— START OF Selected text —

Easier to reason about and debug code

When you are dealing with a pure function you can forget the rest of the code and just focus solely on the body of the function, simply because you know the function only depends on its arguments and no other things in the code can affect it. This can reduce your cognitive load by large while you are reading a source code, as you have a much narrower scope to spend your attention on. Consequently, this also makes it easier to debug code, as narrower scope means you would find the cause of bugs sooner.

Encourages good abstraction

A pure function is guaranteed to give you the same output for a particular input every time, so you are only concerned with an input and an output of a pure function. This encourages you to write proper abstraction, because now you have to think about how different functions should communicate without one function knowing the implementation of another. Sure, this is not a surefire way to design a good abstraction but thinking under the terms of it should give you a good headstart.

Refactoring without fear

It is easier to change the implementation of a pure function as long as you can keep its interface constant, without fear of breaking other parts of code. That means you can write all your dirty logic inside a function initially provided that it does not do any side effects and produce a correct output and then can come back later to refactor the internal logic with confidence.

High portability and testability

A pure function does not assume anything beyond inputs given to it, so it can be applied anywhere in code regardless of its surrounding context. This just makes functions incredibly easier to reuse in different parts of the code.

It also makes testing super simple and fast, because all you have to do to test a pure function is to give it some input values and assert its corresponding output. No mocking. No initialization of context. Just some pure assertion.

Establish boundary between logic and effects

We have just learned the irrefutable benefits of referential transparency but unfortunately, you can not write any useful program without performing side effects (network calls, writing to database, etc.), which breaks referential transparency. Does this mean all those ramblings of writing pure function were for nothing? Of course not. Just because we have to introduce side effects does not mean they should pervade our entire codebase. In fact, such a codebase would be hard to test, error-prone, and highly brittle. The key to writing maintainable and robust code that still does useful things is to establishing a discipline in how pure units (logic) communicate with impure units (effects).

Even though this has been in the back of my mind for a long time, I never ventured out to put this idea out concretely in words or figures or any palpable form for that matter. And when I did try to do so like I am doing here, I felt it much harder to do so, partly because I never did have a concrete idea myself and partly because I did not have good terminologies for components involved in this idea. Then I tried looking on the internet what other people have to say about this to help cement my own understanding, and the most that clicked with what I was thinking along the line of was "Boundaries" talk by Gary Bernhardt. (If you have 30 minutes to spare, I highly recommend you watch it too.) To simplify, he talks about how a program can be architectured as functional core (logic) wrapped by imperative shell (effects).

— END OF Selected text —
— START OF Source excerpt —

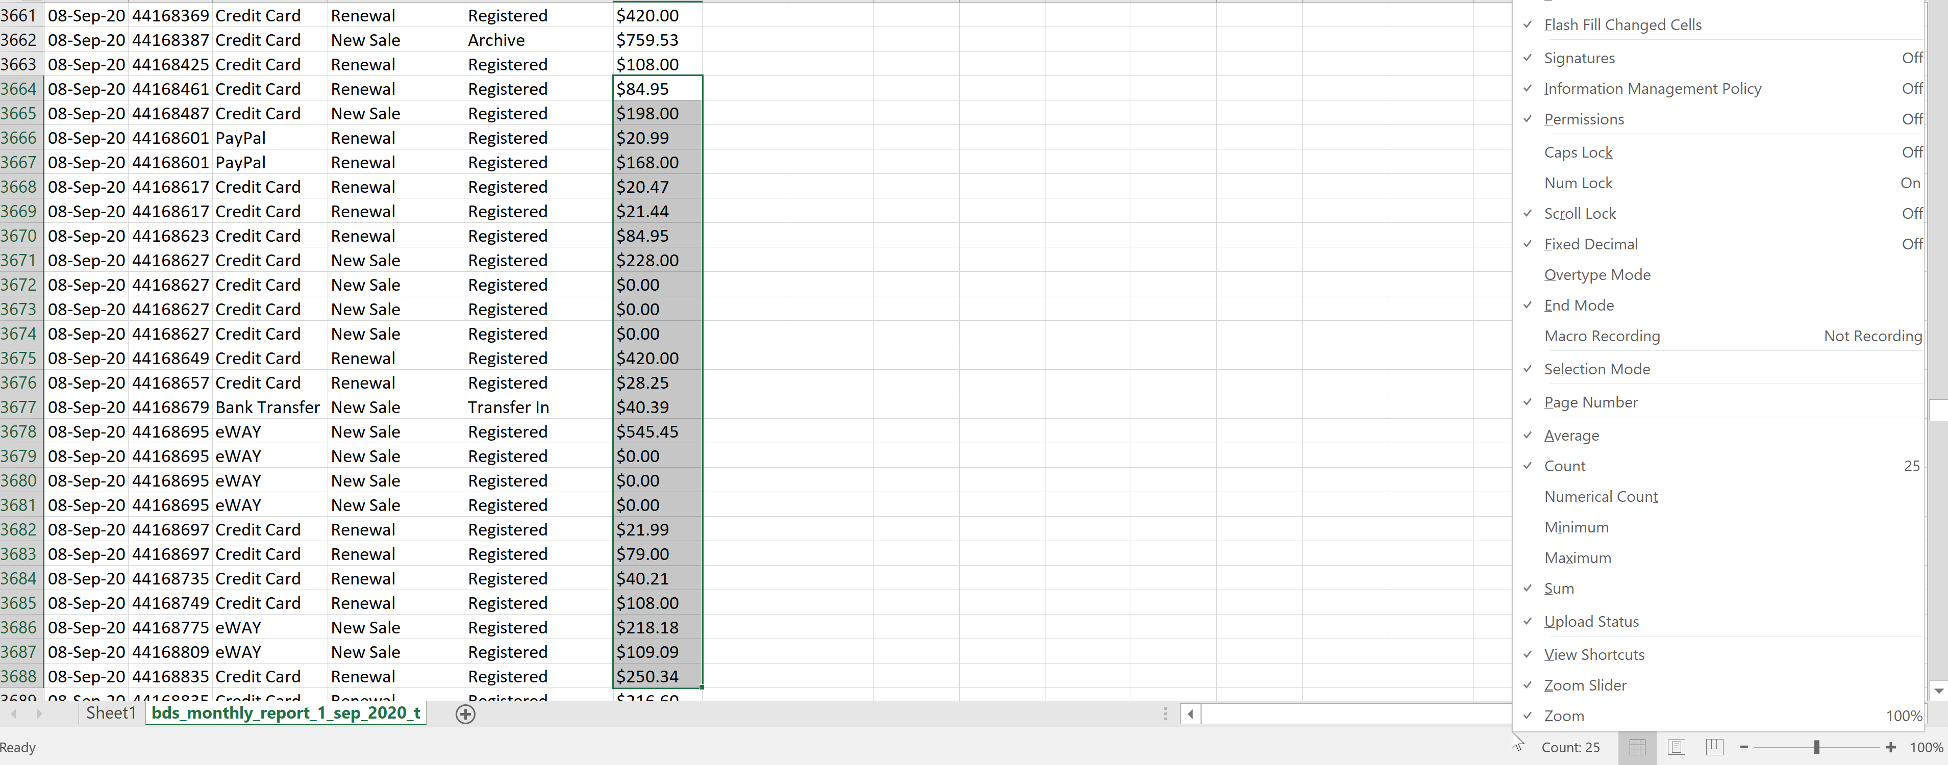Toggle Macro Recording menu entry

pos(1602,336)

— END OF Source excerpt —

▸ Your goal
Answer these questions from the text on pure functions.
1. What does testing a pure function require, according to the text?
2. Which two side effects does the text give as examples?
3. What is the title of the talk the text recommends, and who gave it?

▸ Correct result
1. Giving the function some input values and asserting its corresponding output.
2. Network calls and writing to a database.
3. "Boundaries," by Gary Bernhardt.